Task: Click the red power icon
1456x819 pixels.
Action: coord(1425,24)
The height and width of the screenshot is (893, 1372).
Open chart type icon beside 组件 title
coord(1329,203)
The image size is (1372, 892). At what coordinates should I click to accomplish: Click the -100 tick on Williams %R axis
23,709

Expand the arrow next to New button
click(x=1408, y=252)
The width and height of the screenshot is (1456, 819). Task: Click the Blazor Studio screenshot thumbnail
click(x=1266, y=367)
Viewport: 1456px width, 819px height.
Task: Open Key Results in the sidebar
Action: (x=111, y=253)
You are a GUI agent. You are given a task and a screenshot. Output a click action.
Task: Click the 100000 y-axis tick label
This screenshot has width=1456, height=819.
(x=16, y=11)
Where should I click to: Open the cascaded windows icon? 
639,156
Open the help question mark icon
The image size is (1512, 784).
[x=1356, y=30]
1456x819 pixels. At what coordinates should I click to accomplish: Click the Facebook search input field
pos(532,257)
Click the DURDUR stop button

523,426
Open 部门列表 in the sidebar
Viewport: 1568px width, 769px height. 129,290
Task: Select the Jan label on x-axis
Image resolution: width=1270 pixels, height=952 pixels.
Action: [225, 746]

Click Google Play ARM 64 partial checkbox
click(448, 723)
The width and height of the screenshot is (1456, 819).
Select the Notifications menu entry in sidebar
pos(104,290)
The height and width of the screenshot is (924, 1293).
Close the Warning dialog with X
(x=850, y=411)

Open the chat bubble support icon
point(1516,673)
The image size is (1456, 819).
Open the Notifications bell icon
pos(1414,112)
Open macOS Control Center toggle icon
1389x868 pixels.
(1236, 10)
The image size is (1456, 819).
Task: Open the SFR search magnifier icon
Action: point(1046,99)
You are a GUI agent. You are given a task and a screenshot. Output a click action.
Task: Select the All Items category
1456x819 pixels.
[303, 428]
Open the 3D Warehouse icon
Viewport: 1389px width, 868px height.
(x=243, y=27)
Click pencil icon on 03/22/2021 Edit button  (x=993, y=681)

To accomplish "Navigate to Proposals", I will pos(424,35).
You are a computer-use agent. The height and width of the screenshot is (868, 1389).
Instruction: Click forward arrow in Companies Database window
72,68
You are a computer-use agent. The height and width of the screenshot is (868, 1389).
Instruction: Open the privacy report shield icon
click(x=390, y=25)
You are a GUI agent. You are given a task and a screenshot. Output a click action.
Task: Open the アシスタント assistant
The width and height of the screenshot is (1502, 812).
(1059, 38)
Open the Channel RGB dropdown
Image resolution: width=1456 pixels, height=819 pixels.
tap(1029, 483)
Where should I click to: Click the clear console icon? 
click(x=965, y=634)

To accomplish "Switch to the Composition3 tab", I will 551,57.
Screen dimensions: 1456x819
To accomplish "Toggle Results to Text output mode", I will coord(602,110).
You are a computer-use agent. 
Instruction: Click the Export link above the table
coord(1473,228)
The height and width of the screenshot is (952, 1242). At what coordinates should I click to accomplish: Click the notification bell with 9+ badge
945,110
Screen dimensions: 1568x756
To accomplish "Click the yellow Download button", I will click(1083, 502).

....................

* **Task prompt**: Please repeat each line above exactly.

* **Task answer**:
Task: Click the red power icon
1456x819 pixels.
Action: coord(1425,24)
The height and width of the screenshot is (893, 1372).
Open chart type icon beside 组件 title
coord(1329,203)
The image size is (1372, 892). At what coordinates should I click to accomplish: Click the -100 tick on Williams %R axis
23,709

Expand the arrow next to New button
click(x=1408, y=252)
The width and height of the screenshot is (1456, 819). Task: Click the Blazor Studio screenshot thumbnail
click(x=1266, y=367)
Viewport: 1456px width, 819px height.
Task: Open Key Results in the sidebar
Action: (x=111, y=253)
You are a GUI agent. You are given a task and a screenshot. Output a click action.
Task: Click the 100000 y-axis tick label
This screenshot has width=1456, height=819.
(x=16, y=11)
Where should I click to: Open the cascaded windows icon? 
639,156
Open the help question mark icon
The image size is (1512, 784).
[x=1356, y=30]
1456x819 pixels. At what coordinates should I click to accomplish: Click the Facebook search input field
pos(532,257)
Click the DURDUR stop button

523,426
Open 部门列表 in the sidebar
Viewport: 1568px width, 769px height. 129,290
Task: Select the Jan label on x-axis
Image resolution: width=1270 pixels, height=952 pixels.
Action: [225, 746]

Click Google Play ARM 64 partial checkbox
click(448, 723)
The width and height of the screenshot is (1456, 819).
Select the Notifications menu entry in sidebar
pos(104,290)
The height and width of the screenshot is (924, 1293).
Close the Warning dialog with X
(x=850, y=411)

Open the chat bubble support icon
point(1516,673)
The image size is (1456, 819).
Open the Notifications bell icon
pos(1414,112)
Open macOS Control Center toggle icon
1389x868 pixels.
(1236, 10)
The image size is (1456, 819).
Task: Open the SFR search magnifier icon
Action: point(1046,99)
You are a GUI agent. You are given a task and a screenshot. Output a click action.
Task: Select the All Items category
1456x819 pixels.
[303, 428]
Open the 3D Warehouse icon
Viewport: 1389px width, 868px height.
(x=243, y=27)
Click pencil icon on 03/22/2021 Edit button  (x=993, y=681)

To accomplish "Navigate to Proposals", I will pos(424,35).
You are a computer-use agent. The height and width of the screenshot is (868, 1389).
Instruction: Click forward arrow in Companies Database window
72,68
You are a computer-use agent. The height and width of the screenshot is (868, 1389).
Instruction: Open the privacy report shield icon
click(x=390, y=25)
You are a GUI agent. You are given a task and a screenshot. Output a click action.
Task: Open the アシスタント assistant
The width and height of the screenshot is (1502, 812).
(1059, 38)
Open the Channel RGB dropdown
Image resolution: width=1456 pixels, height=819 pixels.
tap(1029, 483)
Where should I click to: Click the clear console icon? 
click(x=965, y=634)

To accomplish "Switch to the Composition3 tab", I will 551,57.
Screen dimensions: 1456x819
To accomplish "Toggle Results to Text output mode", I will coord(602,110).
You are a computer-use agent. 
Instruction: Click the Export link above the table
coord(1473,228)
The height and width of the screenshot is (952, 1242). At what coordinates should I click to accomplish: Click the notification bell with 9+ badge
945,110
Screen dimensions: 1568x756
To accomplish "Click the yellow Download button", I will click(1083, 502).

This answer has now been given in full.